Certainly we acknowledge that 75% of our patients held a university degree and would be expected to have a higher-than-average premorbid neurocognitive function. This might be a clinical hint toward potential deterioration after WBRT, as frequently seen. Also, it has to be noted that our cohort was highly selected and included potentially very fit patients; similar to toxicity seen in chemotherapy, more frail patients may suffer many more short- and long-term side effects from WBRT. Without any premorbid NAB status available, we cannot prove a deterioration of NCF over the course of treatment without a full return to normal.

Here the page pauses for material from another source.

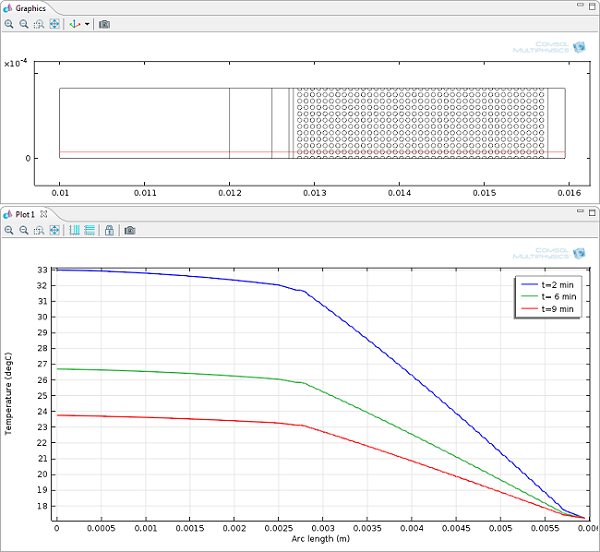This screenshot has width=600, height=552.
Task: Click Zoom Extents in the Plot 1 toolbar
Action: click(x=53, y=230)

In patient 6, high intracranial tumor load as well as bifrontal and biparietal localization of metastases may explain the worse cognitive performance than expected with regard to profession as a teacher.
When deciding on an optimal treatment for each patient, potential deterioration of NCF always has to be considered. Short-term deterioration of NCF due to WBRT is well recognized and has been shown in randomized controlled trials [11
]. However, long-term effects in melanoma patients are widely unknown, as previously highly unlikely without an effective anticancer systemic treatment. Thus, factors predictive of long-term neurocognitive toxicity of WBRT are poorly studied, especially in melanoma [21
]. Several studies have evaluated potentially beneficial additions to WBRT to preserve neurocognition, mainly including the use of systemic memantine [27
]. A hippocampal-sparing technique in WBRT to avoid cognitive decline, especially in memory, should be preferred and is recommended [28
Patients studied in our case series mostly show a favorable outcome with good everyday functioning and return to activities. This is in line with Jiang et al. reporting on beneficial outcomes in MBM patients after WBRT, showing only limited neurocognitive side effects. However, neurocognitive function was not measured objectively [31
]. Favorable outcomes of children treated with cerebral RT have been described as well [32
These findings may encourage consideration of WBRT as a potential treatment option in selected cases, as the goal in melanoma treatment is progressively switched to long-term tumor control, even in patients with MBM.
Meanwhile, there is also a large body of evidence suggesting progressive use of SRS as the primary treatment option in combination with systemic treatment [33
]. This does not only include a limited number of 1–3 brain metastases; SRS can currently be used safely in up to 15 brain metastases [34
]. While radionecrosis may be a factor to consider in SRS [37
], the main advantage of SRS versus WBRT is reduced neurotoxicity, which has been demonstrated in several studies, especially confirming short-term neurocognitive decline induced by WBRT [35
]. Therefore, studies on long-term neurocognitive decline after WBRT are needed especially in tumors aiming for long-term tumor control.
Especially in patients with brain metastasis in whom local therapy has failed, or with neurological symptoms requiring steroids or leptomeningeal disease, an infrequent response to ipilimumab/nivolumab has been shown [38
]. This population can be treated by WBRT, even in the case of leptomeningeal disease or very extensive involvement.
We are aware of limitations of this analysis, including the very small number of patients, the partial bias due to localization of brain metastasis in neuropsychologically relevant areas, and the lack of premorbid NCF, precluding a general conclusion on long-term effects of WBRT for MBM. The strength of our study was the differentiated neurocognitive test battery applied to all long-term survivors, allowing a validated statement on the neurocognitive function of these patients.